On a very abstract level, An LLM is essentially a function that takes some input, processes it and outputs something. We can represent it as f(x, W) = y, where x is the input sequence, y is the output sequence, and W is the set of weights of the model that are learned during training. W is black box that is doing the magic.

These weights are large matrices. For instance, the weights of GPT-3 number 175 billion. What makes a perfect W? - I mean how do you find the perfect combination of parameters in W? You train the model on a dataset to adjust the weights in W to minimize the difference between the output and expected output.

\[W = W + \Delta W\]

where $\Delta W$ is the change in weights. We do this for a lot of iterations until we get a good W.

LoRA (Low-Rank Adapters)

Instead of iteratively updating W in each step, what if we can store all those changes in $\Delta W$ and update W in one go? We can just store this $\Delta W$ for the finetuned task. When we want to perform inference for the intended task, we simply update W with $\Delta W$. Think of these $\Delta W$ as adaptable lenses that can be attached or detached to the base model as needed, allowing us to swiftly switch between tasks during inference.

Now, if W is 10000 x 10000, it means $\Delta W$ is also 10000 x 10000. We are taking space equivalent to the original model (W) to store $\Delta W$. This is a lot of memory. This is where LoRA comes into the picture. LoRA is a technique to reduce the memory footprint of $\Delta W$. It does this by using a low-rank approximation of $\Delta W$. This is done by decomposing $\Delta W$ into two matrices $W_{a}$ and $W_{b}$.

Figure 1: Big matrix (Image Source)
Figure 2: Big matrix decomposed into two matrices (Image Source)

Let’s break down everything step-by-step:

  • If I have a matrix of size 2 x 2, it means 4 elements are stored in the memory. If the matrix is 100 x 100, it means alot of elements are stored in memory ($10000$). What if there’s a better way to store the same information?? Here comes some inspiration from Singular Value Decomposition (SVD),

    \[\Delta W = W_{a} \times W_{b}\]

    $\Delta W$ = $100 \times 100$

    $W_{a}$ = $100 \times 3$

    $W_{b}$ = $3 \times 100$.

    Did you see what happened here? $W_{a} \times W_{b}$ gives you the original $100 \times 100$ matrix. This is a significant reduction in memory footprint. We are able to store the information of 10000 elements matrix with just two matrices 300 ($W_{a}$) & 300 ($W_{b}$), totalling just 600 elements ($W_{a} \times W_{b}$) in storage instead of 10000 elements.
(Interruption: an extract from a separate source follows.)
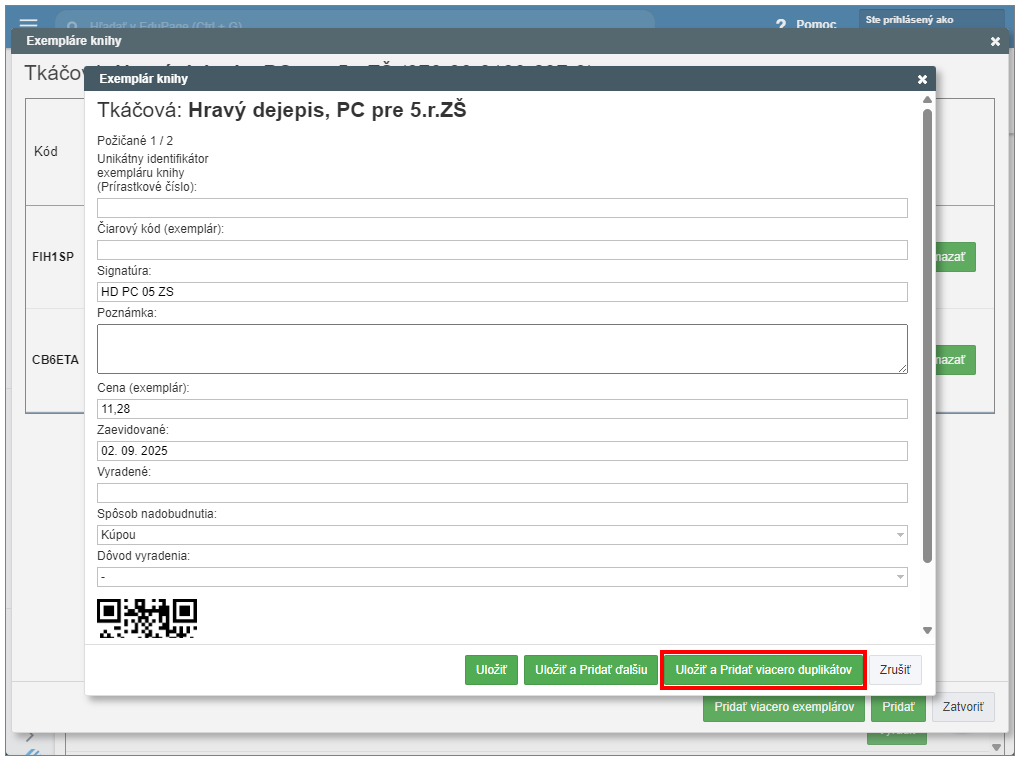Close the Exemplár knihy dialog
This screenshot has height=761, width=1020.
point(921,79)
  • But how we did decide on 3? Why not 2, 1 or 68? To answer this question, we need to understand the rank of a matrix.

    • What is the Rank of a Matrix? - Rank of a matrix is the number of linearly independent rows/columns in a matrix. For example, if a matrix has 3 linearly independent rows, then the rank of the matrix is 3. If a matrix has 2 linearly independent columns, then the rank of the matrix is 2.
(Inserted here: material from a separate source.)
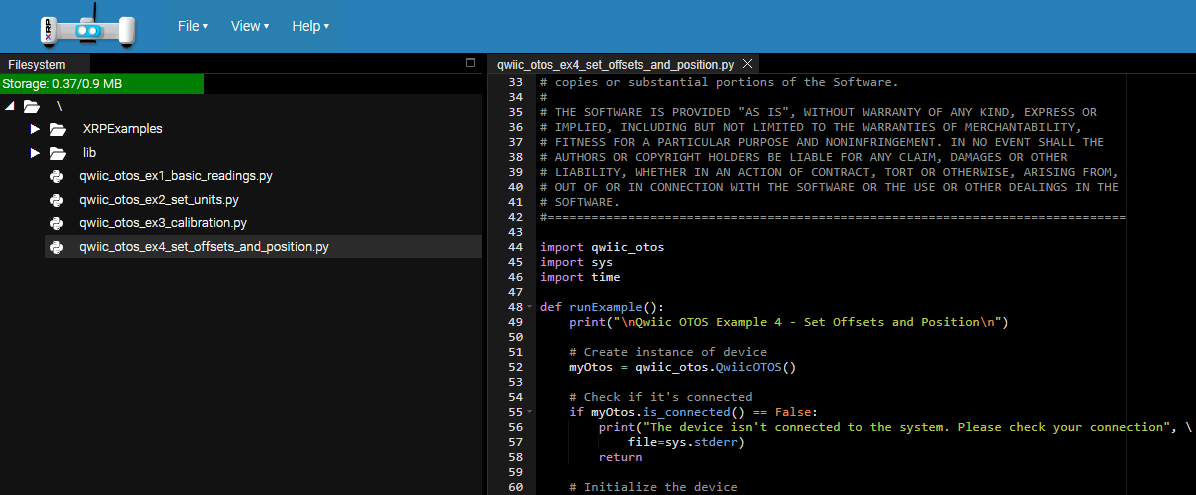1196x495 pixels.
Task: Open qwiic_otos_ex4_set_offsets_and_position.py in tree
Action: (203, 246)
    • What does linearly independent columns mean? Well, these represent factors of variation. In other words, these columns hold the most important factors that can help in uniquely representing the information. Let’s say you have 10 x 10 matrix with 4 linearly independent columns, then there are 4 factors of variation in the matrix. If the rank is 4, it means we have 6 redundant columns.
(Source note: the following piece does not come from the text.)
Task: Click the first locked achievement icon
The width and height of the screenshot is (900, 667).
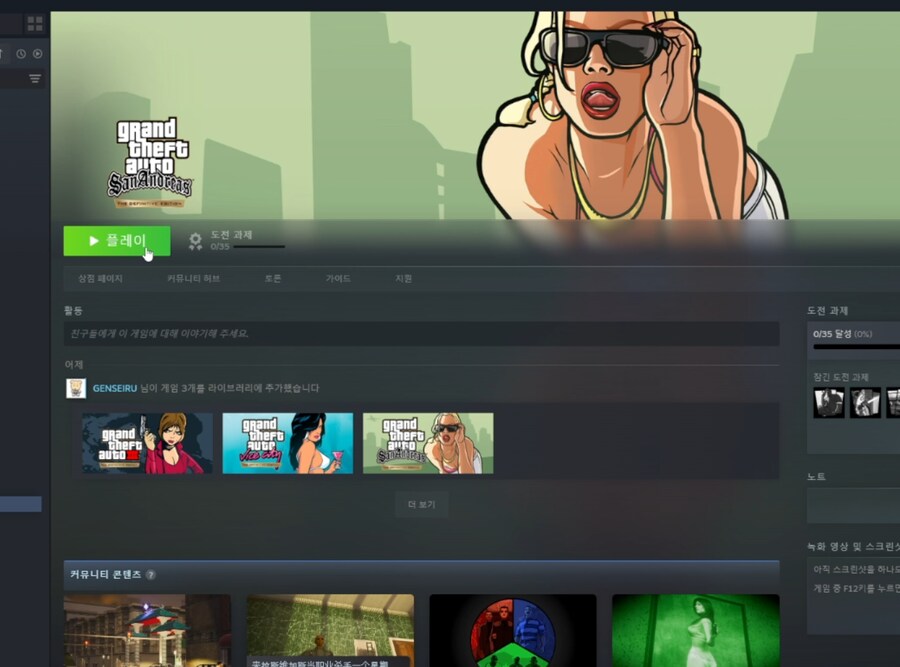Action: coord(829,402)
    • Think of it this way, do we really think we need 175 billion parameters for a small task for summarization? No, right? We can do with a lot less. This is where the rank comes into the picture. We can reduce the rank to 1000 or 100 or 10. This will reduce the memory footprint of $\Delta W$.

    • Of course, there is a catch when we consider low rank. We are approximating the gradient $\Delta W$ here. Hence, the name Low-Rank approximation. Select your rank based on the downstream task. If you think a task requires less IQ, reduce the rank. Otherwise, increase the rank to hold more information.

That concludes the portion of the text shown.